Außerdem müssen bestimmte gesundheitliche Voraussetzungen für die Anwendung der Hyposensibilisierung erfüllt sein: Bei Vorliegen einer Schwangerschaft, Tumorerkrankung, Tuberkulose, Leberfunktionsstörung, Niereninsuffienz, Autoimmunerkrankung oder bei einem geschwächten Immunsystem darf keine spezifische Immuntherapie erfolgen.

Die besten Ergebnisse mit einer Erfolgsquote von etwa 90 Prozent erzielt die klassische Hyposensibilisierung (= subkutane Immuntherapie bzw. SCIT mit unter die Haut – subkutan – gespritzter Therapielösung) bei einer Bienen- und Wespengiftallergie. Weitere Anwendungsgebiete, auf denen die klassische Hyposensibilisierung große Wirkung zeigt, sind die allergische Rhinokonjunktivitis (= allergischer Schnupfen mit Bindehautentzündung) durch eine Allergie gegen Pollen oder Hausstaubmilben sowie allergisches Asthma. (Wenn jedoch durch jahrelanges Bestehen des Asthmas die Lungenfunktion bereits dauerhaft eingeschränkt ist, ist es ratsam, auf eine Hyposensibilisierung zu verzichten.) Der Einsatz einer SCIT gegen bestimmte Schimmelpilzallergien (Alternaria, Cladosporium) und Tierallergien (Katzen) kann sich ebenfalls lohnen.

Die Anwendungsgebiete der neueren Form der Hyposensibilisierung (= sublinguale Immuntherapie bzw.
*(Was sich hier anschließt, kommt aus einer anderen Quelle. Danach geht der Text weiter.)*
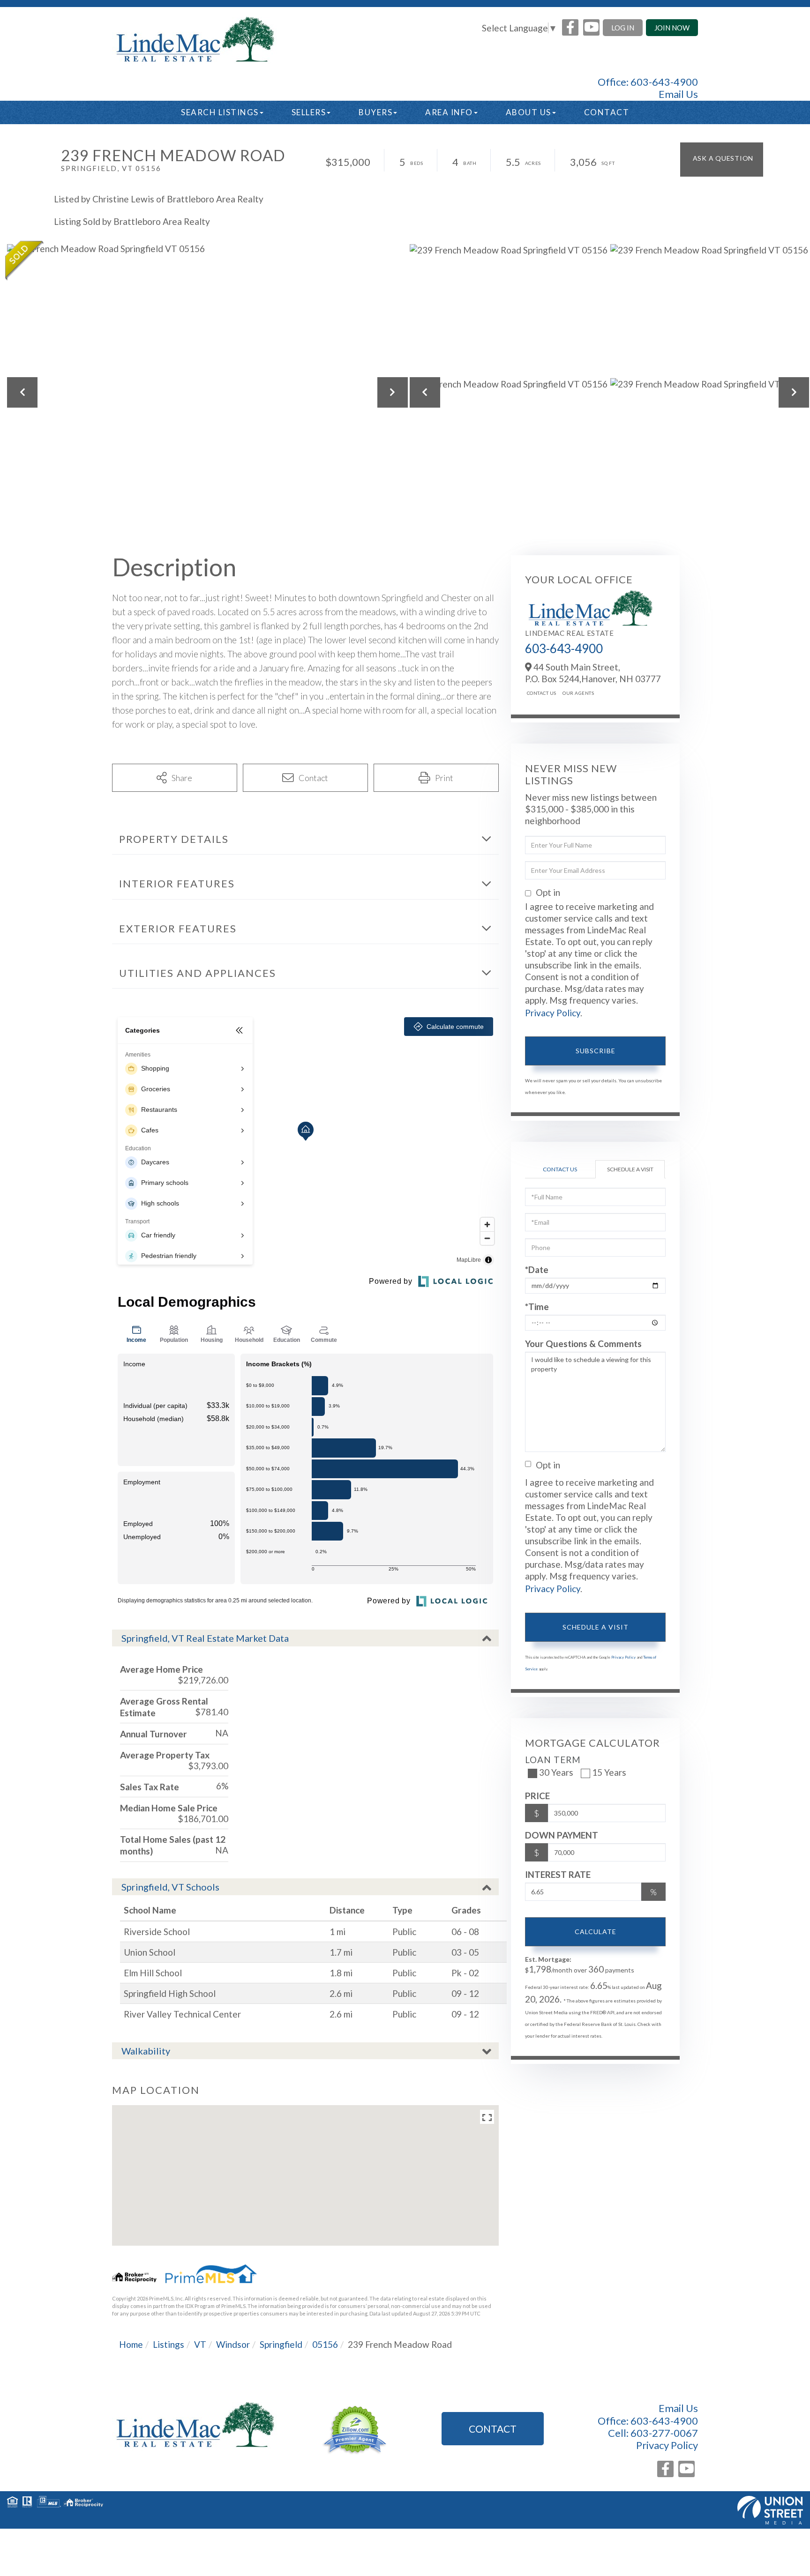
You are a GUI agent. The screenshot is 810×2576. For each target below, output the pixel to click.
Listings (168, 2344)
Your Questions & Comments (583, 1343)
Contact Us (541, 693)
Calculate (595, 1932)
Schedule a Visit (630, 1169)
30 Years (556, 1772)
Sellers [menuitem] (309, 112)
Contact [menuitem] (607, 112)
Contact (493, 2429)
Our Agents (577, 693)
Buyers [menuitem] (375, 112)
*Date (536, 1269)
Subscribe (595, 1051)
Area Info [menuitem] (449, 112)
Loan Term (553, 1759)
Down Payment (561, 1835)
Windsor (233, 2344)
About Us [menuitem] (528, 112)
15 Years (609, 1772)
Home (131, 2344)
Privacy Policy (552, 1012)
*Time (537, 1306)
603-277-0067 (664, 2433)
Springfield (281, 2344)
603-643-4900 (664, 81)
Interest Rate (558, 1874)
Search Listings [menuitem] (220, 112)
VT (200, 2344)
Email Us (678, 94)
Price (537, 1795)
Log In (622, 27)
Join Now (672, 27)
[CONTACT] (721, 159)
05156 (325, 2344)
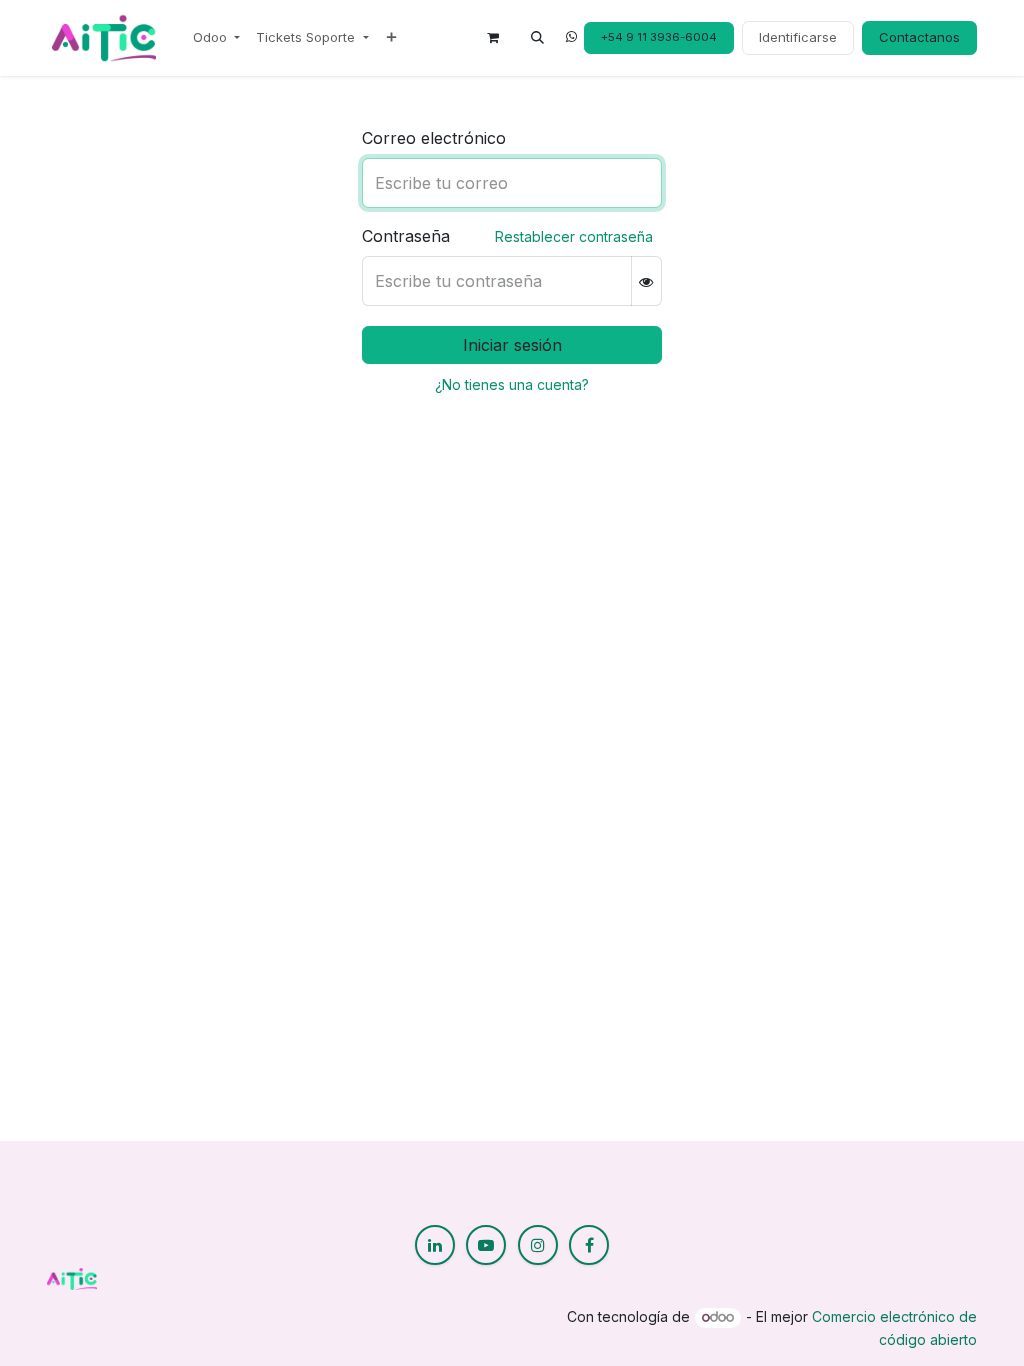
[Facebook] (589, 1245)
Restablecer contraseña (574, 236)
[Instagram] (538, 1245)
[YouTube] (486, 1245)
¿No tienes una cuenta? (512, 384)
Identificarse (798, 37)
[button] (537, 38)
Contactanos (919, 37)
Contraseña (406, 236)
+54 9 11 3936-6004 (659, 37)
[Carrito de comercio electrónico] (493, 38)
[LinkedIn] (435, 1245)
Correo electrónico (434, 138)
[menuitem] (216, 38)
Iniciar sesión (512, 345)
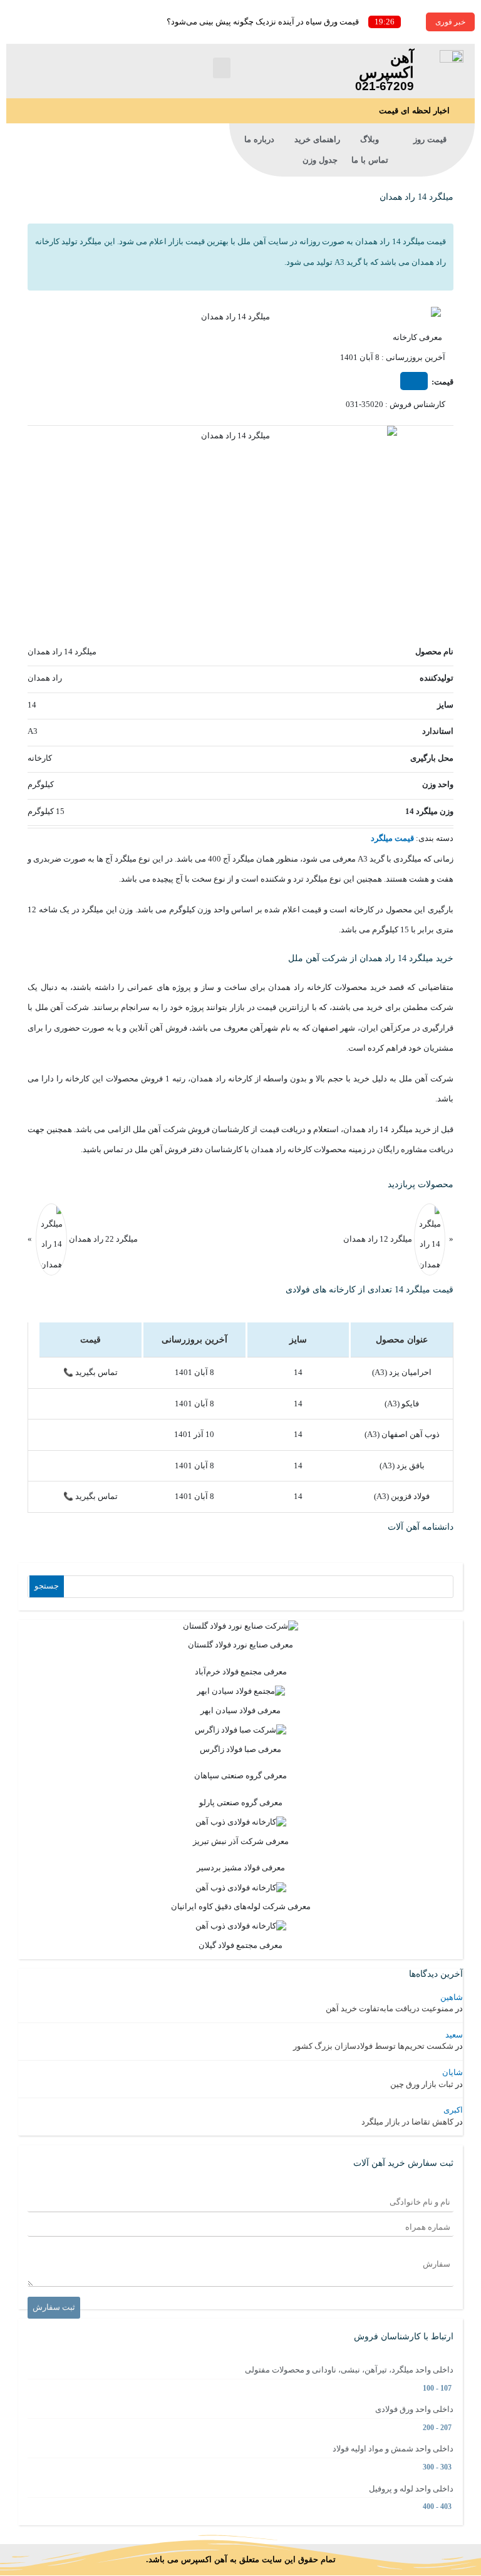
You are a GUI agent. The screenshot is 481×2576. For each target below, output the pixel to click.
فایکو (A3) (402, 1403)
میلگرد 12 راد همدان (377, 1238)
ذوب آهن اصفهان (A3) (402, 1434)
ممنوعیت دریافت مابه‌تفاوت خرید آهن (389, 2008)
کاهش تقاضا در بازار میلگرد (407, 2121)
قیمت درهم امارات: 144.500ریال (50, 271)
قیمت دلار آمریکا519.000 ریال (52, 96)
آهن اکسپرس (386, 65)
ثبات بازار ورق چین (421, 2084)
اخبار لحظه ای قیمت (414, 110)
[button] (221, 68)
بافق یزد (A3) (402, 1465)
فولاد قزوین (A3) (402, 1496)
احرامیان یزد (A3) (402, 1372)
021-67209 (384, 86)
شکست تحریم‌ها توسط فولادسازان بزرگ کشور (373, 2046)
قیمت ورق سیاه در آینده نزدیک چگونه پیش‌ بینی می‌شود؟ (263, 21)
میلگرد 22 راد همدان (102, 1238)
SLIT mit unter die Zunge – sublingual – geträufelter Therapielösung) sind wesentlich kleiner: Bei einer Hausstaubmilbenallergie beziehungsweise bei allergischem Asthma stellt die SLIT keinen Ersatz für die Therapie mit Spritzen (SCIT) dar. Bei Pollenallergien findet neben der klassischen Hyposensibilisierung durch Spritzen jedoch zunehmend die sublinguale Immuntherapie Anwendung. Die unter die Zunge gegebenen Tropfen mit Pollenallergenen haben sich besonders gegen allergischen Schnupfen mit Bindehautentzündung bei Erwachsenen (auch bei saisonaler Anwendung) als wirksam erwiesen. Aber auch bei Kindern und Jugendlichen, bei denen eine Hyposensibilisierung per Spritze nicht infrage kommt, ist die SLIT anwendbar. Bei einer Gräserallergie, die eine Allergie gegen das Wiesenlieschgras einschließt, kann auch die Gräsertablette zur Hyposensibilisierung zum Einsatz kommen. Sie ist ebenso wie die sublinguale Hyposensibilisierung mit Tropfen besonders für Erwachsene geeignet, die starken Heuschnupfen haben und eine Desensibilisierung mit Spritzen ablehnen. Eine Hyposensibilisierung mit Gräsertabletten ist aber auch bei Kindern ab fünf Jahren möglich: Bei ihnen zeigt die einjährige spezifische Immuntherapie mit Tabletten eine ähnliche Wirkung wie bei Erwachsenen. Wie die Gräsertablette bei Kindern langfristig wirkt, lässt sich noch nicht sagen. Grundsätzlich ist es bei einer Allergie gegen Pollen ratsam, jegliche Hyposensibilisierung erst zu beginnen, wenn sich entsprechende Beschwerden auch in der zweiten Pollensaison zeigen.